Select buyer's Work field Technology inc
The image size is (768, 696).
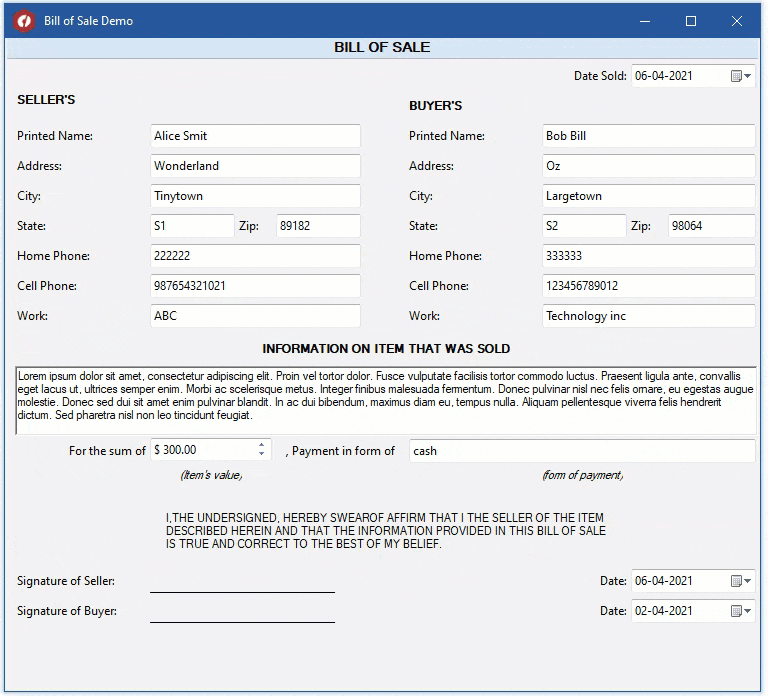(x=648, y=316)
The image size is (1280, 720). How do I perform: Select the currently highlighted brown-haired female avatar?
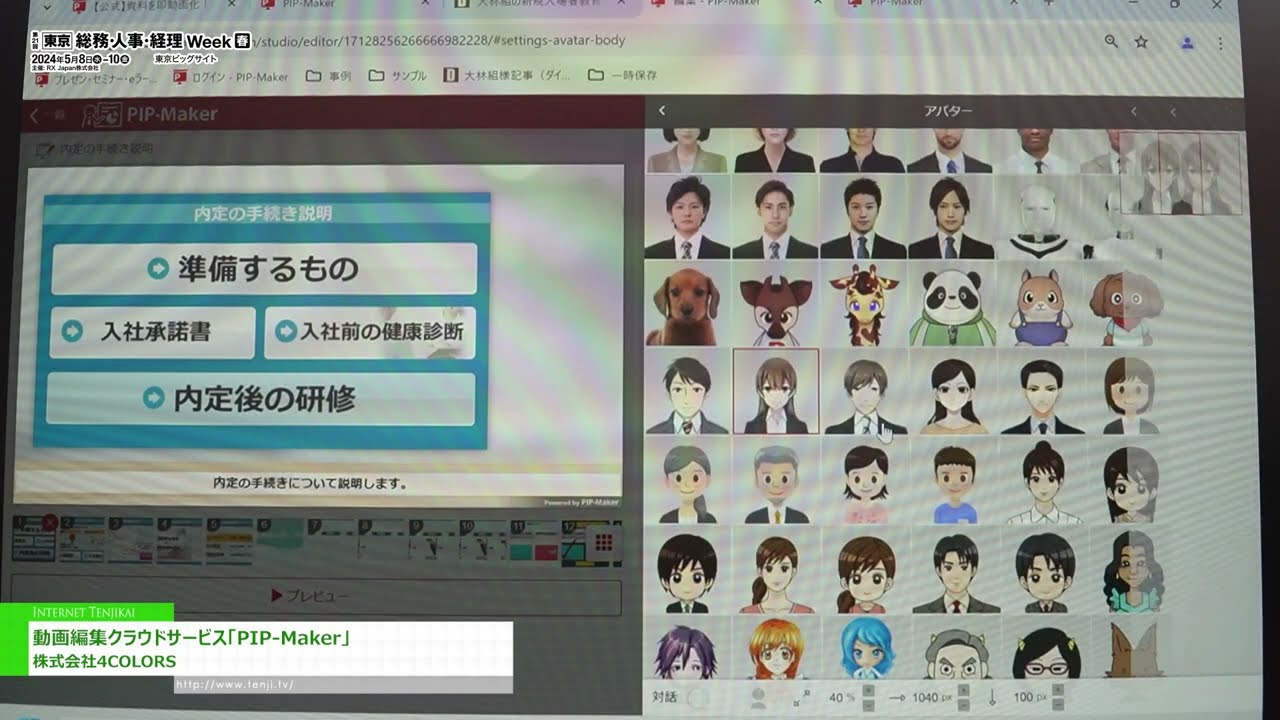click(x=775, y=392)
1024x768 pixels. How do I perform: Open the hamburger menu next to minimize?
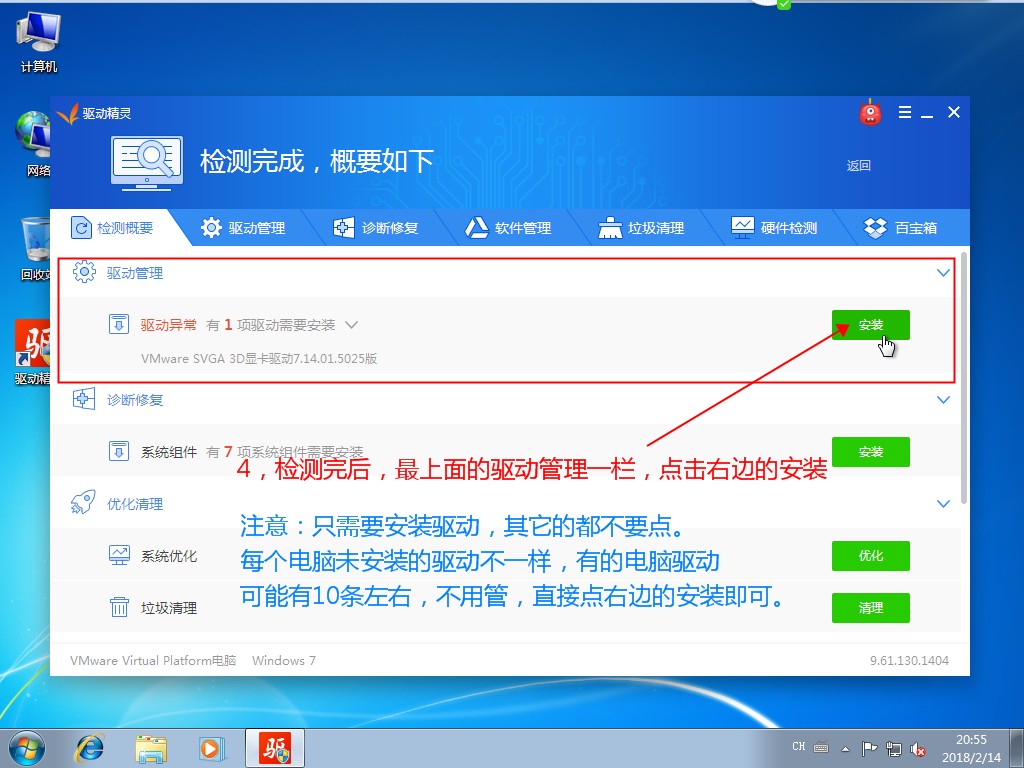pyautogui.click(x=903, y=112)
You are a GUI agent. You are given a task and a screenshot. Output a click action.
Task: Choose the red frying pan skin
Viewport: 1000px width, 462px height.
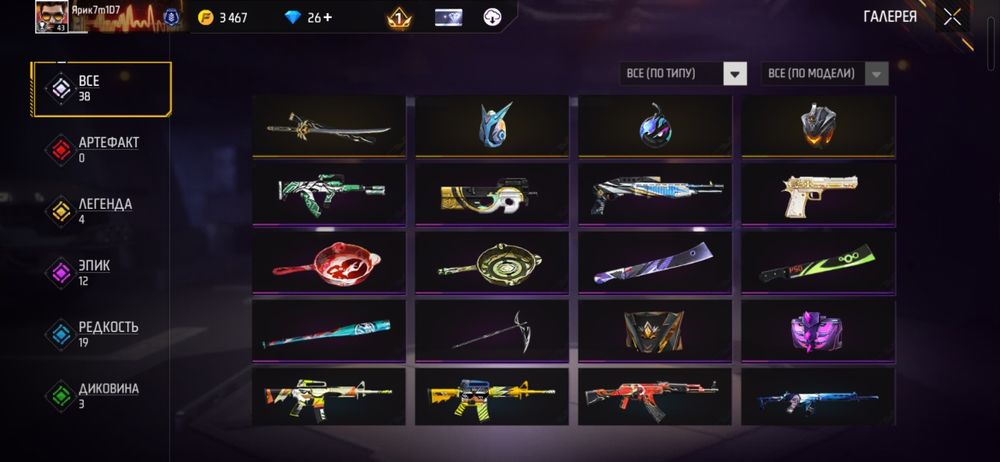click(329, 263)
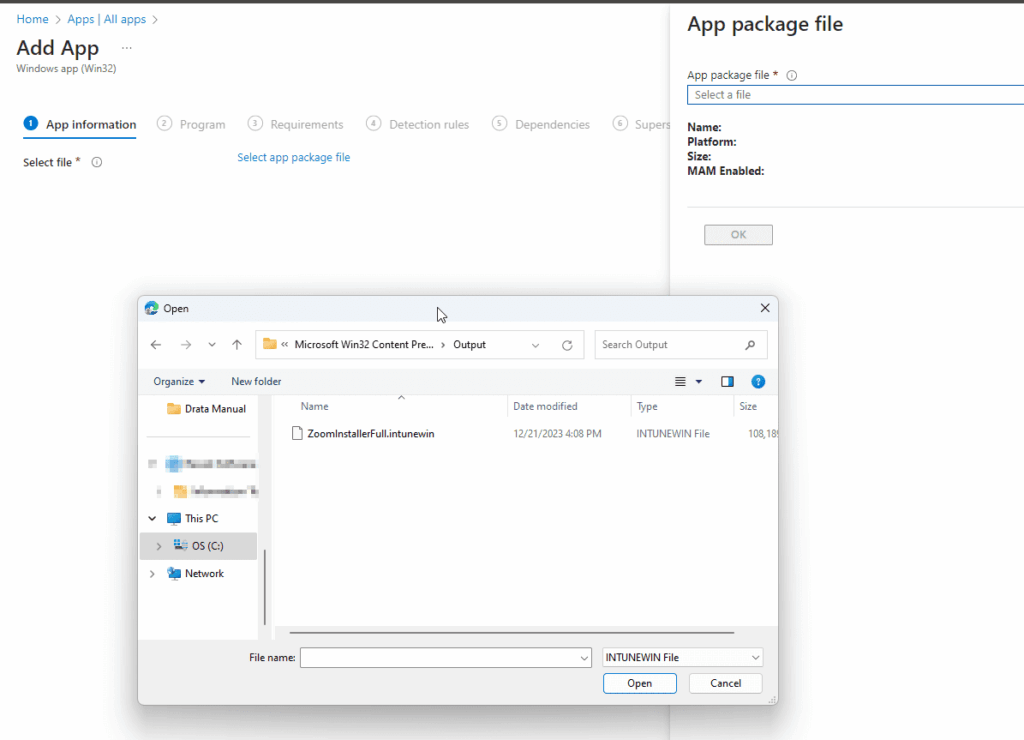The image size is (1024, 740).
Task: Click the Cancel button
Action: pyautogui.click(x=725, y=683)
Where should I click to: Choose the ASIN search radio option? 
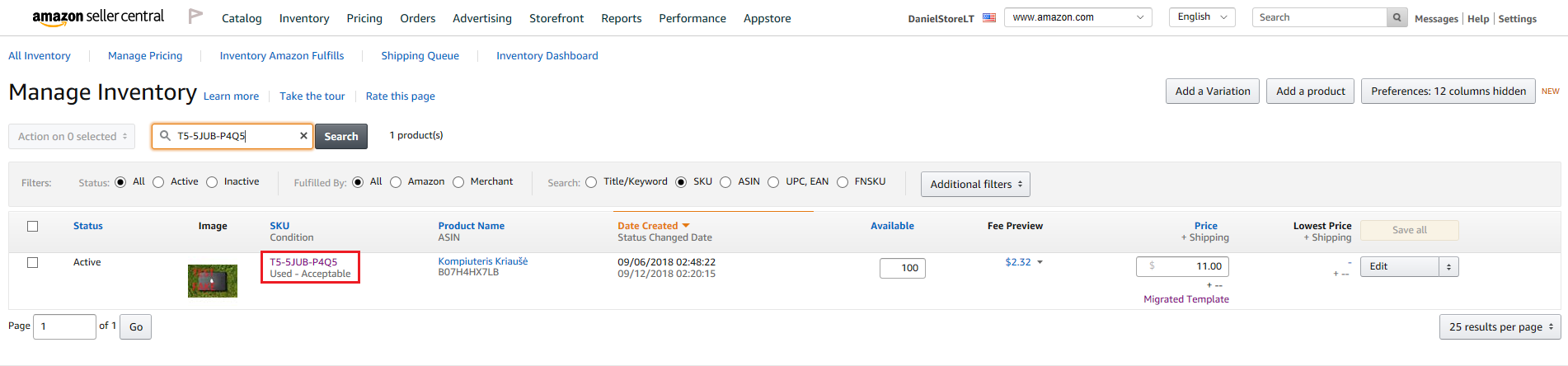point(725,182)
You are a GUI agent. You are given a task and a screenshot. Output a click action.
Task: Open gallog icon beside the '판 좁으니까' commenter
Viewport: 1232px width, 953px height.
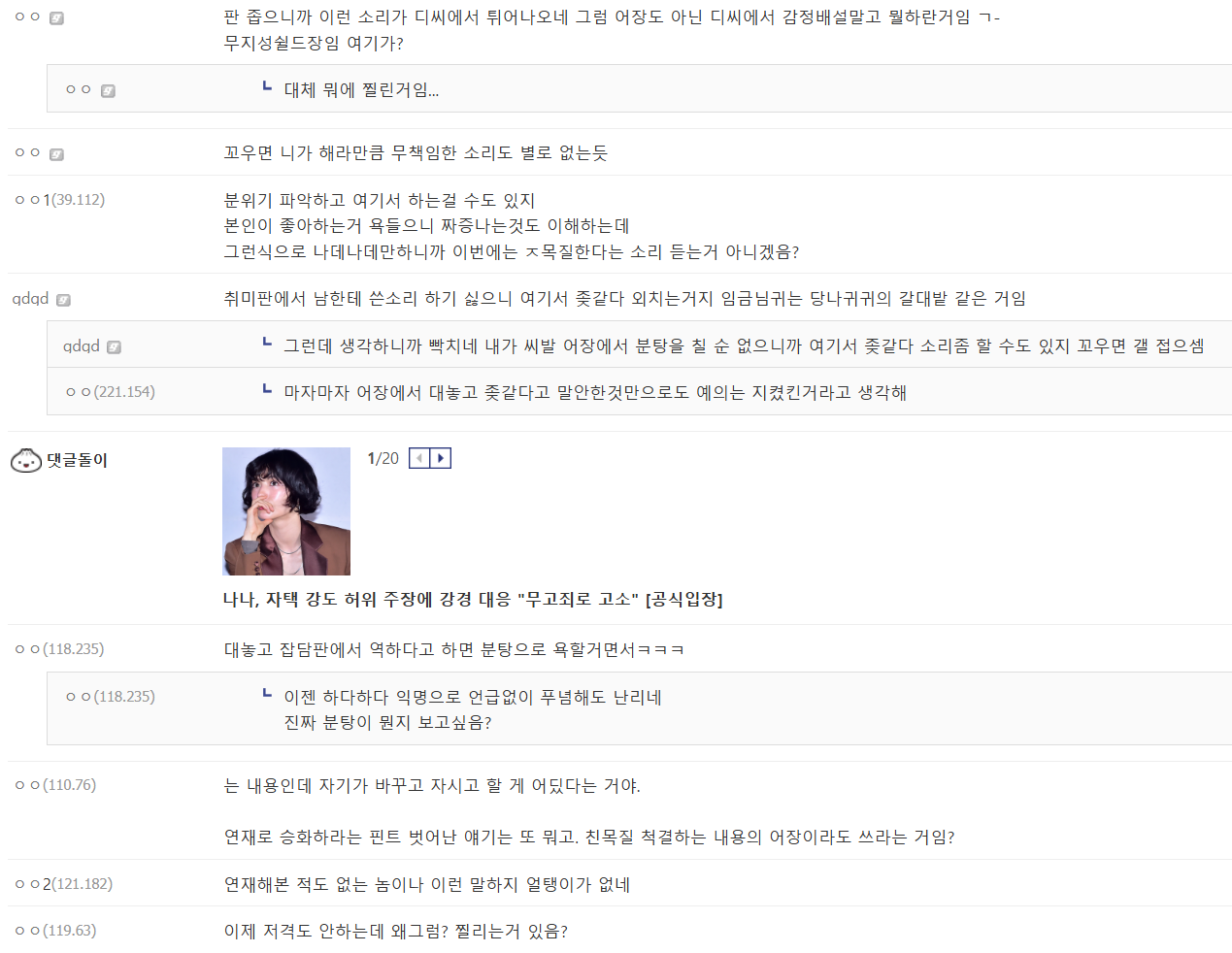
◇ ◇ ◇ ◇
* HOW TO COMPLETE THIS TASK *
Transcribe the listing above in full and exactly; no pictures belong in the copy.

* EXERCISE ANSWER *
Select buyer's Work field Technology inc
The image size is (768, 696).
(x=648, y=316)
The image size is (1280, 720). How do I perform: Select the currently highlighted brown-haired female avatar?
click(x=775, y=392)
1024x768 pixels. How do I perform: Open the hamburger menu next to minimize?
pyautogui.click(x=903, y=112)
You are a GUI agent. You are given a task and a screenshot. Output a click action.
Task: Choose the red frying pan skin
Viewport: 1000px width, 462px height.
click(329, 263)
The image size is (1024, 740).
Task: Click the Cancel button
Action: pyautogui.click(x=725, y=683)
Where should I click to: Choose the ASIN search radio option? 
point(725,182)
You are a GUI agent. You are given a task and a screenshot. Output a click action.
Task: Open gallog icon beside the '판 좁으니까' commenter
Viewport: 1232px width, 953px height.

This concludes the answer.